Stored records

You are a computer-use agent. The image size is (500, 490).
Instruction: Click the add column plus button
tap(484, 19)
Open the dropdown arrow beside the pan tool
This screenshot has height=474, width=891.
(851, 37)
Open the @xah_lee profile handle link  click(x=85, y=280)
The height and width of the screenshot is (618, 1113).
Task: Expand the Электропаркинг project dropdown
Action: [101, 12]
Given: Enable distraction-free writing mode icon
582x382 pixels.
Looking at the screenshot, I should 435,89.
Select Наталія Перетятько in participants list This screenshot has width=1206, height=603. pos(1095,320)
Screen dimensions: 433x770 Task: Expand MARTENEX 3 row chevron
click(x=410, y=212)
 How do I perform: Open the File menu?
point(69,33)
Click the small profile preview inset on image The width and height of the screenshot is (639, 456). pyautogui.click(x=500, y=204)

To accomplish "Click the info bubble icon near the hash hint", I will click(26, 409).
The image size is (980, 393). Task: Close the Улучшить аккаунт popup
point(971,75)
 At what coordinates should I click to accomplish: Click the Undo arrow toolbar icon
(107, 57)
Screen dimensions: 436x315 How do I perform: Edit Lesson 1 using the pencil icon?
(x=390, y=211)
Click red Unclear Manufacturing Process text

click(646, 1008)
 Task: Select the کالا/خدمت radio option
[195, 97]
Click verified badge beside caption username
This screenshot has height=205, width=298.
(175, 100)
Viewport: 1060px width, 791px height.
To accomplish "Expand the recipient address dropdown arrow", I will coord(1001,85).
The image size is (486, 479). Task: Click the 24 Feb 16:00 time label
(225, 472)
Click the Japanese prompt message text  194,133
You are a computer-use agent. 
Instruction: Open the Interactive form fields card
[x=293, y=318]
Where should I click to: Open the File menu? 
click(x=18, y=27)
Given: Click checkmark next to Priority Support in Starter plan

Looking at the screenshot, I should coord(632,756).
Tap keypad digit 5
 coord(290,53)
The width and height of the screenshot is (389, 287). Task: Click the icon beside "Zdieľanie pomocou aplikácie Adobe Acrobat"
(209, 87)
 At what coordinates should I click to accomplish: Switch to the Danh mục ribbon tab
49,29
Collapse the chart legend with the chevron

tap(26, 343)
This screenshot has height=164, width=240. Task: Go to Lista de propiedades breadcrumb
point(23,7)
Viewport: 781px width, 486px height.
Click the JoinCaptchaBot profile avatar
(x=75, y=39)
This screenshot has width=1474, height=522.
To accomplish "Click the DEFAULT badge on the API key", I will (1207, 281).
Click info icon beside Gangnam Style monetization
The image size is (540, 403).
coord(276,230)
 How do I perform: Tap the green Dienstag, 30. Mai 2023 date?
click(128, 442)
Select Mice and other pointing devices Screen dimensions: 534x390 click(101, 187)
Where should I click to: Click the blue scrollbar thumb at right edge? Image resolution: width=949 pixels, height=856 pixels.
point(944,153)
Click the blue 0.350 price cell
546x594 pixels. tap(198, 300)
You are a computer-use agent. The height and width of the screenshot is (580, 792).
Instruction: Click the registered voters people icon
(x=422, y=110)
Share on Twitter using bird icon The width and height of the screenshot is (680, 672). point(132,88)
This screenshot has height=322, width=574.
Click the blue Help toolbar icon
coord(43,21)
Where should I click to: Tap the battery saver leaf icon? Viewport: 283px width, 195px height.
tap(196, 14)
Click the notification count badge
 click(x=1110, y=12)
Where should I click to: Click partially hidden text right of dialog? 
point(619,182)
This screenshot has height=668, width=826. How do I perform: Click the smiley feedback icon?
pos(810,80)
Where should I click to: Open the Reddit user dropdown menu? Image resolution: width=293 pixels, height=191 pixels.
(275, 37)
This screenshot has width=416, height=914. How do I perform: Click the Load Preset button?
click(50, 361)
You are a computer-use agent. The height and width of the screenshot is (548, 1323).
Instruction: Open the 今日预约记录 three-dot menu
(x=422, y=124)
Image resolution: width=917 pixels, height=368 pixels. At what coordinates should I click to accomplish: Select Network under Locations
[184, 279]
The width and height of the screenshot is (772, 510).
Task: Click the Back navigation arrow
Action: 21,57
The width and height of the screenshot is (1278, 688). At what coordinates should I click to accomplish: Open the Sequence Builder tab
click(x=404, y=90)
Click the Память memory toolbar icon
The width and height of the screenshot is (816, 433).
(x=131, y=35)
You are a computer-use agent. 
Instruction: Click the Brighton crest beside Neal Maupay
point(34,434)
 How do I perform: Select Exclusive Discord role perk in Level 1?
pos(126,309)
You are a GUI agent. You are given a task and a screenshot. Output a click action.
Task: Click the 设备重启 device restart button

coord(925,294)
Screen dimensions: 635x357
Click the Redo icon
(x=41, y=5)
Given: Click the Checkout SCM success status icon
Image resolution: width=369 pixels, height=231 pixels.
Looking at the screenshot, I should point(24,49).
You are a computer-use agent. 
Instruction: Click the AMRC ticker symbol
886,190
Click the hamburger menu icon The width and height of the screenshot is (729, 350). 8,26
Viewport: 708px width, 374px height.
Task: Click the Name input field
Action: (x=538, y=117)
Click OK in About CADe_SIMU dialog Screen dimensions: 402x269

Task requirements: Show the lines of the data that hold the word "agent".

Expected answer:
You are a computer-use agent. The image size is (500, 490).
You are a computer-use agent. 
You are a computer-use agent. The height and width of the screenshot is (580, 792).
You are a computer-use agent. The height and width of the screenshot is (548, 1323).
You are a computer-use agent. 
You are a GUI agent. You are given a task and a screenshot. Output a click action.
You are a computer-use agent. 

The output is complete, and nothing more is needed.